▸ **Assignment**
Across the entries, how many lines have the string "will" in them? Reply with only a number.

▸ **Data to use**
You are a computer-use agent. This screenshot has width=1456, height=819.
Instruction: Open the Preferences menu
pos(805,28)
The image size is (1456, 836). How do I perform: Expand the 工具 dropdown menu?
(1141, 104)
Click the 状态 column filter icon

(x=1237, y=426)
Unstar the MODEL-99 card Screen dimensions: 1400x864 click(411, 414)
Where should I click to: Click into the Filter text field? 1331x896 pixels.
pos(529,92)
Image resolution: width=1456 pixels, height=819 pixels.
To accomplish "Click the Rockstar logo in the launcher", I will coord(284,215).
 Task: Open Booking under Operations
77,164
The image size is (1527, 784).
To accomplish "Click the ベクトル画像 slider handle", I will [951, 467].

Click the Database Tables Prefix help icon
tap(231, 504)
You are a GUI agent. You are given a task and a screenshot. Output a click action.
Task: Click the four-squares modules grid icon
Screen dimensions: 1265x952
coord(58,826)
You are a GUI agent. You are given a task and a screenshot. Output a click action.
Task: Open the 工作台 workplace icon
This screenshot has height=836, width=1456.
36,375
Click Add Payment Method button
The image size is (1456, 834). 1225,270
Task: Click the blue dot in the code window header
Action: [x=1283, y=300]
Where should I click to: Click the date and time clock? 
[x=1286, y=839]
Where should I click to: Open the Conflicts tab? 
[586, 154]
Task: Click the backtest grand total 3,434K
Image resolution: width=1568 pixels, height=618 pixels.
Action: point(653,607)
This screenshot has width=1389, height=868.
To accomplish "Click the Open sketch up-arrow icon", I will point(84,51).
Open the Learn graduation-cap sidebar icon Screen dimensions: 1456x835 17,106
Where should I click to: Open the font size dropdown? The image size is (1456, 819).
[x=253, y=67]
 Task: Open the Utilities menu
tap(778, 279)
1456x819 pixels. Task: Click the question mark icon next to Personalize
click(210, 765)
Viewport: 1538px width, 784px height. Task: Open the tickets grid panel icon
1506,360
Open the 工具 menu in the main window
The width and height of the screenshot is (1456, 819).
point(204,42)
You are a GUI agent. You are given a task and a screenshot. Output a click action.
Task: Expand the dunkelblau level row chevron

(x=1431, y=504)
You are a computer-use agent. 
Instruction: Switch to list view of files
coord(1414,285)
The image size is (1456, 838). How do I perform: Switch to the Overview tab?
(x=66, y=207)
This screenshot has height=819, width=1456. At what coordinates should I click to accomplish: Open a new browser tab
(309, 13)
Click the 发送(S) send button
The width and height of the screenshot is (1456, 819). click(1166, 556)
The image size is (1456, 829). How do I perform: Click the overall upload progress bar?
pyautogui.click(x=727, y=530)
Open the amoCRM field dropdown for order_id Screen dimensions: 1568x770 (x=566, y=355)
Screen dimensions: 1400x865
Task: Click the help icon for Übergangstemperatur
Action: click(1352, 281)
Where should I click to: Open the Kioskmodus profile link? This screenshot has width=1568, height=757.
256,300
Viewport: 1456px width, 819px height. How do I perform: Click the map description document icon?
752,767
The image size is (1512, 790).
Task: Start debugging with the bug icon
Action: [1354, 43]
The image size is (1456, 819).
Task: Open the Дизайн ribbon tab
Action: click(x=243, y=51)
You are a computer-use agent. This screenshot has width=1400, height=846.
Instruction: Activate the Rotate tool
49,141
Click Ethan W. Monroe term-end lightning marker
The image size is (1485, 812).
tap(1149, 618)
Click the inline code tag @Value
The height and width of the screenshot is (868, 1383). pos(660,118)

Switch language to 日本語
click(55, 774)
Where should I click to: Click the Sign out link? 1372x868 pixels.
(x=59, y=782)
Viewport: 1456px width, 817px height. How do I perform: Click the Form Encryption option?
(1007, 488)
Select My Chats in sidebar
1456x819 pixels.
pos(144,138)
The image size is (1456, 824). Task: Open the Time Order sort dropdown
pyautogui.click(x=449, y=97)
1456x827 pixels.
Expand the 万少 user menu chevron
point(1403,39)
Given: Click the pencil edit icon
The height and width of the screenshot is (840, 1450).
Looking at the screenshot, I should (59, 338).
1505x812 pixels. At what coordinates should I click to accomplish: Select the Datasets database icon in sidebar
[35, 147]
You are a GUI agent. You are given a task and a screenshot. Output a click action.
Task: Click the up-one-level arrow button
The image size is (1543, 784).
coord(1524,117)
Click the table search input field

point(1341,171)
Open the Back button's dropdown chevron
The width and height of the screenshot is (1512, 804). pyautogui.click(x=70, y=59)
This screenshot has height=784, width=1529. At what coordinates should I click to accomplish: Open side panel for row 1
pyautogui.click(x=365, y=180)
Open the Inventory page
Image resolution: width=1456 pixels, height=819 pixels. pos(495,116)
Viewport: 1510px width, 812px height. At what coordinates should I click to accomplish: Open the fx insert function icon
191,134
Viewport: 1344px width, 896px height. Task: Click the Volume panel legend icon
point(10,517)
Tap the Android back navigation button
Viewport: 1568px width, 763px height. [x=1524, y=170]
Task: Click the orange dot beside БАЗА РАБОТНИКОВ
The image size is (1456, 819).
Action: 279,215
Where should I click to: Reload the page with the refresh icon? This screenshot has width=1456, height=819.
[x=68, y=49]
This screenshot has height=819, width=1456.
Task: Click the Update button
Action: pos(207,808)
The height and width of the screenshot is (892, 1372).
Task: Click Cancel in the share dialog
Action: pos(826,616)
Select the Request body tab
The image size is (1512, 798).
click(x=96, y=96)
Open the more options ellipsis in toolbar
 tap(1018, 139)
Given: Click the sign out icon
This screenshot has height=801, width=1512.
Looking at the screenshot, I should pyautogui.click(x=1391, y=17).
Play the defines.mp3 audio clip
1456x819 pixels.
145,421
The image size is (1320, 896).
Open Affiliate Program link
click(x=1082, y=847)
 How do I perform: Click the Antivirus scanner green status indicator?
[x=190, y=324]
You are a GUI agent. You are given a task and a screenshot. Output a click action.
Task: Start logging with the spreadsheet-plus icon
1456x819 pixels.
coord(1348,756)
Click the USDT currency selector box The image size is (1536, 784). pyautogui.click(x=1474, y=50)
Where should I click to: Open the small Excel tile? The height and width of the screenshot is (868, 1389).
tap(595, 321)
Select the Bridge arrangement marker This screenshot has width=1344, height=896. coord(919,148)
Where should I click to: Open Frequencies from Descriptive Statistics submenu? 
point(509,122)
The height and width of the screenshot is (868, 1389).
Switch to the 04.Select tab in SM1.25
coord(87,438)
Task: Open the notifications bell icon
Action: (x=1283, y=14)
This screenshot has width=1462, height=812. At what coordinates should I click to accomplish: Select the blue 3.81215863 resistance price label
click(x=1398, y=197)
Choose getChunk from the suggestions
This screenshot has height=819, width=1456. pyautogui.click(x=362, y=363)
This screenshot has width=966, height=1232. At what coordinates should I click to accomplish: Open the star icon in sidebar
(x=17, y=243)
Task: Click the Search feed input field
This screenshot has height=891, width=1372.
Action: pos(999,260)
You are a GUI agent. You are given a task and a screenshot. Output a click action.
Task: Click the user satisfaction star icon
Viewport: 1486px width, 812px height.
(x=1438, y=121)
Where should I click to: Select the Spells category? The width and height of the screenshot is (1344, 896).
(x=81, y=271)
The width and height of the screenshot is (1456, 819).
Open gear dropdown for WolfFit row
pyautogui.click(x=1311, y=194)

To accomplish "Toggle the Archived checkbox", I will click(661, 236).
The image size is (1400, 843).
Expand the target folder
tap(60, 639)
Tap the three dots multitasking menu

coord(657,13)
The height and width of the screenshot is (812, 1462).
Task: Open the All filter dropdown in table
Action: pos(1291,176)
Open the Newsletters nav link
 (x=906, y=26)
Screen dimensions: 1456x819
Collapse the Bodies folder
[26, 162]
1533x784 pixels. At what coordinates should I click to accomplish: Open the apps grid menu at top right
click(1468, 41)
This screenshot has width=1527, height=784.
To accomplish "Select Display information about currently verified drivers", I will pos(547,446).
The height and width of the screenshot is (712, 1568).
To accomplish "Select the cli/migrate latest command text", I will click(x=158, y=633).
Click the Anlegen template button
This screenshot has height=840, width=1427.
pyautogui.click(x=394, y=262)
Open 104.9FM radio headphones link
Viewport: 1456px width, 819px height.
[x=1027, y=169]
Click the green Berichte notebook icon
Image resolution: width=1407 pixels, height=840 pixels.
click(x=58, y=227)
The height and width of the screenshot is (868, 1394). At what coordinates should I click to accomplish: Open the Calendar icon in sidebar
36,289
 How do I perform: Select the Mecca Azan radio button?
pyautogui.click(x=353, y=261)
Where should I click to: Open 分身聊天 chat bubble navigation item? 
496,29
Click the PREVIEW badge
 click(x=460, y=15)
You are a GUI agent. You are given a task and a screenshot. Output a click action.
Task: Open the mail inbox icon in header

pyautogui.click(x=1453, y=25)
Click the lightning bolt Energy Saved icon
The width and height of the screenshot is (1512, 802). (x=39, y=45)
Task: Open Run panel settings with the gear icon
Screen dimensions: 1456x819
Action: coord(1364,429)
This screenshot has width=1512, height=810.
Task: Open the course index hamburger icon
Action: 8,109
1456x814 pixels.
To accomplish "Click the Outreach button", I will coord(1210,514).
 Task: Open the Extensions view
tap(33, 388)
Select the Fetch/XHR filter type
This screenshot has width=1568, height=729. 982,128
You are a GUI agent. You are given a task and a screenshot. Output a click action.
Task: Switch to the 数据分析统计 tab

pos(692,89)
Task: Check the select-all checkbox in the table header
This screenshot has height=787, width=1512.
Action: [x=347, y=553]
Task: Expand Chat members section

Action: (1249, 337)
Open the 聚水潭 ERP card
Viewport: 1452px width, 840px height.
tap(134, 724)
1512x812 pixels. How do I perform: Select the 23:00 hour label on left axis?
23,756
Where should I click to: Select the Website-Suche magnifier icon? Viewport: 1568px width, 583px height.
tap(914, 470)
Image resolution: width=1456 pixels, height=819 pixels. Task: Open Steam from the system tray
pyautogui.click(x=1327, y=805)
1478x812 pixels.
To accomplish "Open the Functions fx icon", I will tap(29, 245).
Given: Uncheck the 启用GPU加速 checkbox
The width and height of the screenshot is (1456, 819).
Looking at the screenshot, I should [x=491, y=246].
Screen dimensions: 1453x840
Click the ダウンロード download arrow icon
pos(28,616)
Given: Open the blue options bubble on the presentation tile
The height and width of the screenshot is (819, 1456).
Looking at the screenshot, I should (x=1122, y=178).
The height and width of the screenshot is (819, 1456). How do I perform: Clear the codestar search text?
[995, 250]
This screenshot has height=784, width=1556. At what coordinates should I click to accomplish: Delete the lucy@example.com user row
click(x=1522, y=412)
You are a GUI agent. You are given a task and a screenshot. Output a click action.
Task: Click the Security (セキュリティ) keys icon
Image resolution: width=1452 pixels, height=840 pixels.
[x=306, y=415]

▸ **Response**
8